One of the more peculiar facts surrounding diamond is its apparent crystalline stability at the Earth’s surface, and behind the De Beers’ famous marketing jingle Diamonds are Forever.
Why don’t diamonds spontaneously break down into graphite? Why are diamonds used in drilling machines to bore into solid rock at very high temperatures and pressures associated with drilling? I recall a laboratory experiment described by John Hawthorne (De Beers) at the Anglo American Research Labs during 1980/81 when a diamond crystal was placed in a concrete mixer with a grinding media, and left to operate over night. Next morning no diamond was found in the comminuted slurry. Almost magic. And no graphite.

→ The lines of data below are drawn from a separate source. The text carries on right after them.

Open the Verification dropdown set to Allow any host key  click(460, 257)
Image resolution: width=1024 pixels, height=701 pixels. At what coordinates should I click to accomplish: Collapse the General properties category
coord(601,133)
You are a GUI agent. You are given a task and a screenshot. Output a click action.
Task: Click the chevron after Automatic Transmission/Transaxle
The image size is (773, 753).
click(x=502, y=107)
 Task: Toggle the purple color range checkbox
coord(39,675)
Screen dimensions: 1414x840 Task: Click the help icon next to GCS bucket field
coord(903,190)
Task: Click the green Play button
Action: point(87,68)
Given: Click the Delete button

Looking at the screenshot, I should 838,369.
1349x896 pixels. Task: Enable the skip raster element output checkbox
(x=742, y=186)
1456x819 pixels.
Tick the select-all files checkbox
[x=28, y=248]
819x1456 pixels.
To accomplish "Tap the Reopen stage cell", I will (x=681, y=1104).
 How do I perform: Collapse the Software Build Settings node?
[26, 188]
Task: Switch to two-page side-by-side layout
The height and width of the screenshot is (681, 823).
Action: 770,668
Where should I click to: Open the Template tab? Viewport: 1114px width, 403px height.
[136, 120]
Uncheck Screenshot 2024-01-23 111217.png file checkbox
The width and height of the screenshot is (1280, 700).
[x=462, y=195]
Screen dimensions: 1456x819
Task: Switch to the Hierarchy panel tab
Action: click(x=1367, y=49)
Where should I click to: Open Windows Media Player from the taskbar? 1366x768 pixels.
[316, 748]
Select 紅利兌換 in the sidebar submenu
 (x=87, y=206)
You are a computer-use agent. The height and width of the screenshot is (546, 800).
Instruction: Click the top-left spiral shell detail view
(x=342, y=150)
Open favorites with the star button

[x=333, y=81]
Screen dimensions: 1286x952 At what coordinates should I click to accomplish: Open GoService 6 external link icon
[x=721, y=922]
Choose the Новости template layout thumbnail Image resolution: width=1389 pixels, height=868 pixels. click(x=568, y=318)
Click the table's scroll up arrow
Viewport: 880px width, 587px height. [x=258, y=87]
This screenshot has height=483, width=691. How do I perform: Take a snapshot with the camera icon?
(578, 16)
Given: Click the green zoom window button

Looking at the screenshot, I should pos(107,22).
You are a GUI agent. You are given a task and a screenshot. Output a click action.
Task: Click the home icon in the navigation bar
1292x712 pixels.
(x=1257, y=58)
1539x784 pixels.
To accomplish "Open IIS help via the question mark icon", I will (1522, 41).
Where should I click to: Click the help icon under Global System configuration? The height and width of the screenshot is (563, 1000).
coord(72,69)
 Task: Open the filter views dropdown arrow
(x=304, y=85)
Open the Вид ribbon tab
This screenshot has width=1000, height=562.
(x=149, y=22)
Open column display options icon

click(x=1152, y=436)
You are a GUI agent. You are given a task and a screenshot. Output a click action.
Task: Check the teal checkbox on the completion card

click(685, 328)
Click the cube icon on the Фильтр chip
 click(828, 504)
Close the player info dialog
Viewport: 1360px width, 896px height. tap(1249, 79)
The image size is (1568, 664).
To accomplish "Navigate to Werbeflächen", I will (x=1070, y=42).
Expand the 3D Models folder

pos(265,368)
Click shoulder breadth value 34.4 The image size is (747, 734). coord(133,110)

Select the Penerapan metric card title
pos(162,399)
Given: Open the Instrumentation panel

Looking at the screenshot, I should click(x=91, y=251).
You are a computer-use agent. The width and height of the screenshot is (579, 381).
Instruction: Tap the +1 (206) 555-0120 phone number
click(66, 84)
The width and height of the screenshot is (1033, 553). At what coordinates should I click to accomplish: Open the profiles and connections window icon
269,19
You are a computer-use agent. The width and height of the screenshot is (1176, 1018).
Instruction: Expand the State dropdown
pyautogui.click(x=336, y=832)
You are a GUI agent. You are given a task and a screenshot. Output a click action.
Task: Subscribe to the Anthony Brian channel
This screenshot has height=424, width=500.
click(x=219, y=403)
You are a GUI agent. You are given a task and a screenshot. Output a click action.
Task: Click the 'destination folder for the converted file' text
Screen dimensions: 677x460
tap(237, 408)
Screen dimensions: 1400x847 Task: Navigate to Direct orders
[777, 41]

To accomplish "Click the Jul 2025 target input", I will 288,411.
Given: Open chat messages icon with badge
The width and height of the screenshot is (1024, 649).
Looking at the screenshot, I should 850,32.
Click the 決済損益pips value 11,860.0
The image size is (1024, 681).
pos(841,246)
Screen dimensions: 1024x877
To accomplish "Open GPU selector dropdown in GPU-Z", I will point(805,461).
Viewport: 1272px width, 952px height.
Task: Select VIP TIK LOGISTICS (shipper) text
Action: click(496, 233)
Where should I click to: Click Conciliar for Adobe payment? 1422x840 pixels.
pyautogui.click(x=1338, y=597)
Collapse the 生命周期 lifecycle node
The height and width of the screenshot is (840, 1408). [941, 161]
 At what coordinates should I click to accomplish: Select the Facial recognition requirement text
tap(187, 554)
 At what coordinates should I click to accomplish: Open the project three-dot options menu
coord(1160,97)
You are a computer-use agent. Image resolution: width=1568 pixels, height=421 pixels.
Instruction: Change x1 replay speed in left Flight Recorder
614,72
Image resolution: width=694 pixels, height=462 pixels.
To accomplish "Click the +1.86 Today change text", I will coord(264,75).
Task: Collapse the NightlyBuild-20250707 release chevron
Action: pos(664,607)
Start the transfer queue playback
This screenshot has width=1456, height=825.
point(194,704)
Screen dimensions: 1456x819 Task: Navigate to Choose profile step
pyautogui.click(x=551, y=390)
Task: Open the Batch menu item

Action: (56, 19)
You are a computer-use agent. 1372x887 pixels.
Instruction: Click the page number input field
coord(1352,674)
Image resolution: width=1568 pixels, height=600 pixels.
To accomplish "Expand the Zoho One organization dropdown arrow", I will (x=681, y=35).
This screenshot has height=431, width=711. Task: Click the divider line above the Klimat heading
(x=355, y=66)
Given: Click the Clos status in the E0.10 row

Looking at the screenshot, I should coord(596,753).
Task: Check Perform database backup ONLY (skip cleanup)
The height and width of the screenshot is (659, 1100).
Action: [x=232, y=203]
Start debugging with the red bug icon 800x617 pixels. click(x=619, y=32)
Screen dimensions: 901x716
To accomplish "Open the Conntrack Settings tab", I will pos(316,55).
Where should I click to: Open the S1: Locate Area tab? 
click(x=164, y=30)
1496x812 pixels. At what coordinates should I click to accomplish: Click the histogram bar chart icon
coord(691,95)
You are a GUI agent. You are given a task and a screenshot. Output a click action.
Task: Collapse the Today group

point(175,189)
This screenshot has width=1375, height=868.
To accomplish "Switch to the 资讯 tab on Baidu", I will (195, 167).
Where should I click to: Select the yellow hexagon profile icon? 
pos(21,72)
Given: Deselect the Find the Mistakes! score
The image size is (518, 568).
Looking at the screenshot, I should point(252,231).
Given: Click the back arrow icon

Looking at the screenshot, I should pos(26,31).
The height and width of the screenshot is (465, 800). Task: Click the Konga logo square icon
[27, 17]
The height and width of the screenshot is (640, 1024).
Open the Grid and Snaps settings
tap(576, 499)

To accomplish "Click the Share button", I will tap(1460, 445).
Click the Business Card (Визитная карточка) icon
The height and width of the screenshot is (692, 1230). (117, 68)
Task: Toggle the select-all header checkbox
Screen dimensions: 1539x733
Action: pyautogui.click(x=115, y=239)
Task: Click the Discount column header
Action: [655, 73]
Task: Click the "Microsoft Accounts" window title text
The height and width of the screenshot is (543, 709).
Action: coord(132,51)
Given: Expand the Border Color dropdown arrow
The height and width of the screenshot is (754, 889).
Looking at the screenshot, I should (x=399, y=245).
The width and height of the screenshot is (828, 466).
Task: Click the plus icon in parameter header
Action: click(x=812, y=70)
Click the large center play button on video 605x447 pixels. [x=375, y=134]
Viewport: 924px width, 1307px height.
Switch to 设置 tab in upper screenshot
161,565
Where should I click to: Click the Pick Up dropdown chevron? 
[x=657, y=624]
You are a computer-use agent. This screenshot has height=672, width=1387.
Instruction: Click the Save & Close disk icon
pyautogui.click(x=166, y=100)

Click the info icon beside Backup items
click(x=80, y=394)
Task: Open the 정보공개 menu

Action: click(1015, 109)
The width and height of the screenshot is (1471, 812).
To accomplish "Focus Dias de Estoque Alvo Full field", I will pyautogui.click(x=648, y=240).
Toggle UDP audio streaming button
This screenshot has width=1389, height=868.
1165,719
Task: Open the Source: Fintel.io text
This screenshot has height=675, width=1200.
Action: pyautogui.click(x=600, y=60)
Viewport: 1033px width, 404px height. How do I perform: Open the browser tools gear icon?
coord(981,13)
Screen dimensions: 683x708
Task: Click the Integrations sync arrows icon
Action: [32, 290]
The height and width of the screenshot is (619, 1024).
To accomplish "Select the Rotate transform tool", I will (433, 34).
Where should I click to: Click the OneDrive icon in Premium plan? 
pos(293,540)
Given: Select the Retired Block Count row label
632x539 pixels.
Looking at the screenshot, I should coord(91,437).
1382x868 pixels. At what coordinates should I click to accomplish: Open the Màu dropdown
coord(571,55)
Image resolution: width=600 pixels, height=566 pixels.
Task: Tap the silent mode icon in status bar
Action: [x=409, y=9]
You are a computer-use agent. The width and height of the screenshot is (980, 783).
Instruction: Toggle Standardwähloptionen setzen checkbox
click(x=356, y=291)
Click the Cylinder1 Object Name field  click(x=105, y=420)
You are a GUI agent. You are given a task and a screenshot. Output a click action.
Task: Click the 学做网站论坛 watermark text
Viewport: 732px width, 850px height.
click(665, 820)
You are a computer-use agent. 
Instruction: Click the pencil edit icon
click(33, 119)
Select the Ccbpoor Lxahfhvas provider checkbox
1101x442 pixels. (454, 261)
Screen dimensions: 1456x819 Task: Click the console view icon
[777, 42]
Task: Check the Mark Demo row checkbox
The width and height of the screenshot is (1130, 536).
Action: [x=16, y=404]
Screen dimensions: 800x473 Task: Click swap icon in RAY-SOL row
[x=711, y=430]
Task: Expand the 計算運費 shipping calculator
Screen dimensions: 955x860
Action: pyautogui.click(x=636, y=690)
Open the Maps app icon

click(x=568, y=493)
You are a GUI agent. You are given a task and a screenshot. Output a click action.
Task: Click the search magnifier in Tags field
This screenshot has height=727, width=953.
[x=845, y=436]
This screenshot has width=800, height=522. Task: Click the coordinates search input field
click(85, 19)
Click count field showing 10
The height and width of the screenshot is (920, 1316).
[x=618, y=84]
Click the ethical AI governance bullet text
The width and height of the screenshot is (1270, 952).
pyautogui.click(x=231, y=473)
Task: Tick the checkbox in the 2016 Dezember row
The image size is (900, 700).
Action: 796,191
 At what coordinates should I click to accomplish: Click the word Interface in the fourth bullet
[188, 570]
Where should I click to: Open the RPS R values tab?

Here’s a photo of a burnt out diamond coring bit used in the GWD01 drill hole associated with a gravity anomaly. Whoops? And the diamonds were still present in the bit matrix.
Diamonds are also the source of the diamond dust used to cut and polish gem quality diamonds; graphite is again conspicuously absent in this material. If grinding diamonds into dust doesn’t yield graphite, even under the high temperatures and pressures of a high-speed diamond drilling machine, then why is diamond so apparently physically stable at the Earth’s surface?
Which leads to the idea of an expanding earth model. Is the Earth continuously expanding or is it, like natural diamond, stable until affected by an external driver to initiate expansion? Which suggests the expansion is punctuated in a similar fashion to Gould and Eldridge’s idea of an evolutionary punctuated equilibrium for the biosphere?